L'apothéose à Portimao

Au cours de vacances estivales, Stéphane Paulus monte presque par hasard le projet de participer à la course d'endurance des 300 km de Portimao. Car si la FFM l'empêche de courir avec les pilotes valides, au Portugal, son handicap ne lui ferme pas les portes. Disputée à l'américaine, chaque pilote ayant sa propre moto, Stéphane Paulus termine 3ème parmi 44 pilotes valides. Cette performance incroyable propulse le jeune homme sur le devant de la scène médiatique :

Après Portimao, j'ai fait deux émissions sur France 2, deux autres sur Motors TV et puis une apparition dans l'émission High Side. Du coup, cela m'a donné le crédit pour retourner voir les gens de la FFM. Je leur ai présenté un projet de compétition ouverte à tous les handicapés, en insistant sur le fait que pour le moment, malgré l'existence d'associations comme le PSRT, il n'est pas possible pour de nombreux handicapés d'accéder aux courses des pilotes valides.

La naissance de la PMR Cup

Soutenu désormais par la FFM, Stéphane Paulus se retrouve subitement propulsé dans le monde de l'organisation d'épreuves. Son projet est de mettre sur pied la PMR Cup, accessible à toutes les Personnes à Mobilité Réduite. La première épreuve aura lieu cet été. A l'origine, cette première épreuve devait avoir lieu sur le circuit Carole au cours de la Grande Fête Nationale de la Moto. Mais au final, cette première épreuve aura lieu les 25 et 26 juin prochains sur ce même circuit Carole, dans le cadre du Championnat de France de Vitesse en Motos Anciennes (VMA). La seconde manche est quant à elle confirmée pour les 8 et 9 octobre prochains, toujours à Carole, dans le cadre de la Coupe de France d'Endurance. En parallèle, Stéphane Paulus se prépare à participer une nouvelle fois au Championnat du monde de la World Didi Cup qui aura lieu cette année sur le circuit autrichien du Red Bull Ring les 5 et 6 août prochains.

Un accomplissement personnel

Mais les bénéfices des projets de Stéphane Paulus ne s'arrêtent pas là.
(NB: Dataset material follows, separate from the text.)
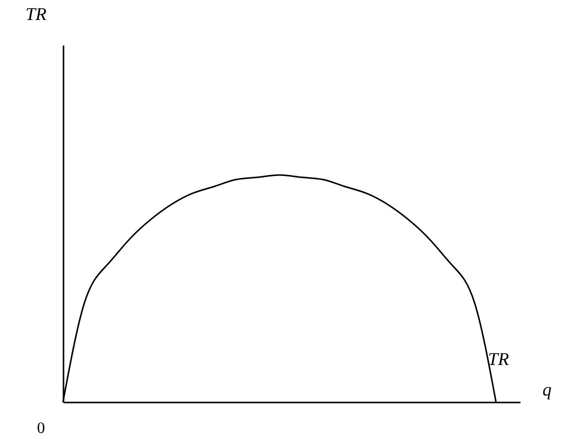 The image size is (562, 439). What do you see at coordinates (36, 14) in the screenshot?
I see `text: TR` at bounding box center [36, 14].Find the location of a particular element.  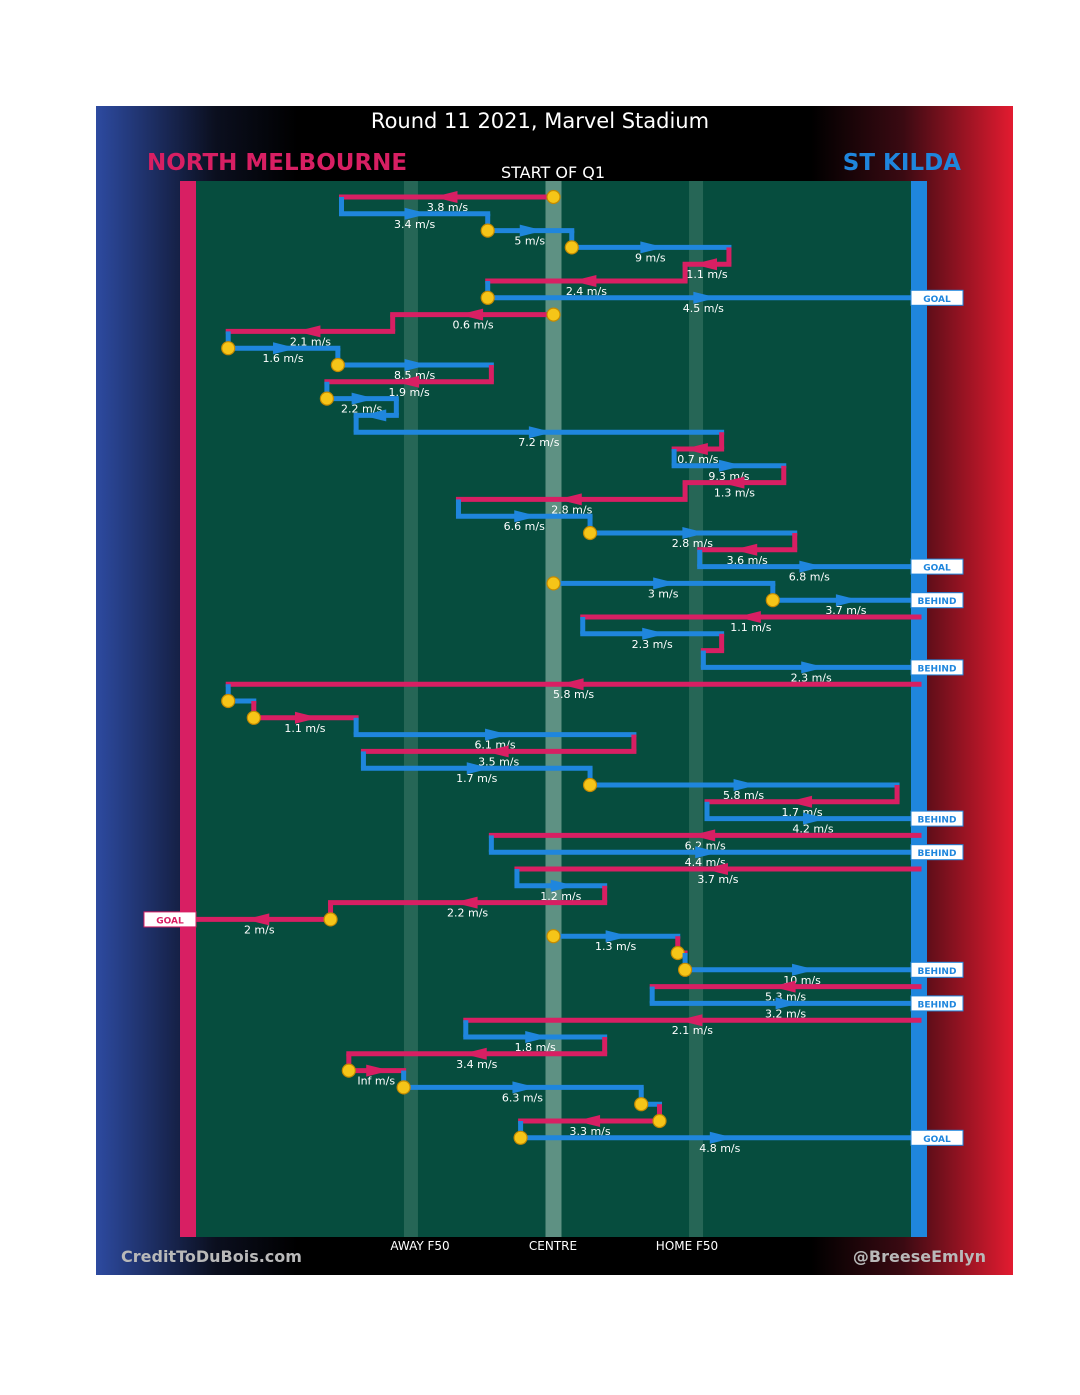

speed-label: 7.2 m/s is located at coordinates (538, 442). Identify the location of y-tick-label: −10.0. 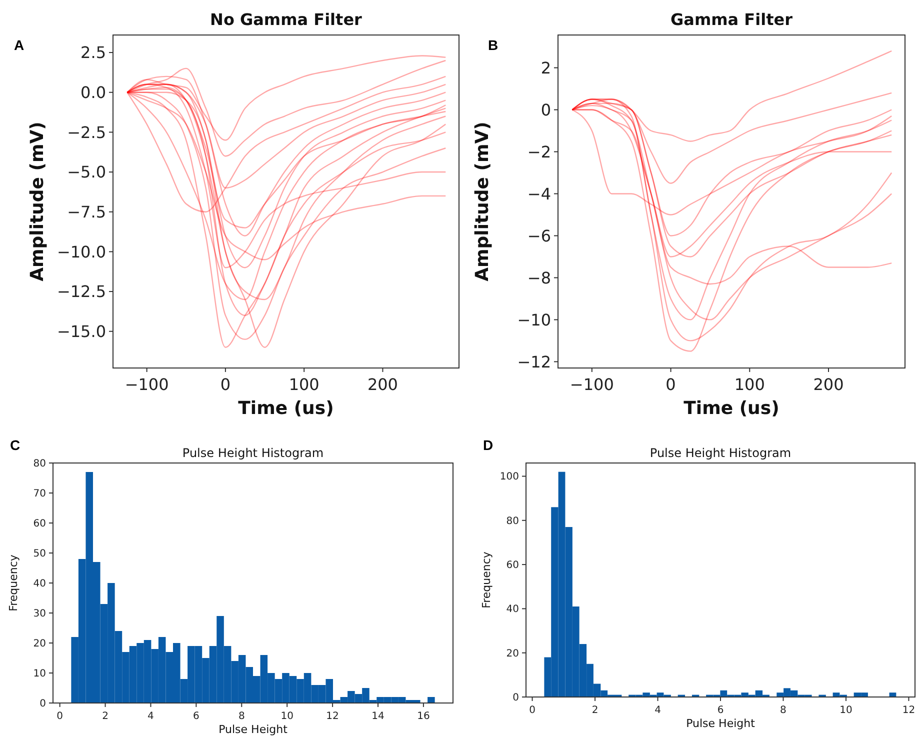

Car les projets du jeune homme ont une véritable portée humaine :

L'activité principale de Handi Free Rider est de faire profiter les autres blessés de mon expérience, de leur montrer qu'il est possible de refaire de la moto après un accident. Dernièrement, j'ai rencontré un motard Belge paraplégique depuis 35 ans qui a rêvé durant toutes ses années de faire de la moto. Après nos échanges, il s'est acheté une Aprilia Mana automatique et il est venu rouler sur le circuit de Croix en Ternois. Il est reparti avec un sourire magique !

Aujourd'hui, l'association du Handi Free Rider compte une dizaine de pilotes et ne souhaite pas en rester là. Quant à Stéphane Paulus, il garde la tête sur le épaules et sait que, plus encore que la moto, sa femme et son fils sont le pilier de la reconstruction d'un homme dont la jeunesse a été brisée dans un accident de moto. En paix avec lui-même, Stéphane ne voit pas la vie du côté obscur :

L'accident et la moto m'ont permis de vivre des choses que je n'aurais jamais vécues dans un autre contexte. J'ai eu la chance de tirer le meilleur de ce qui était en moi, mon envie de moto et mon envie de vivre.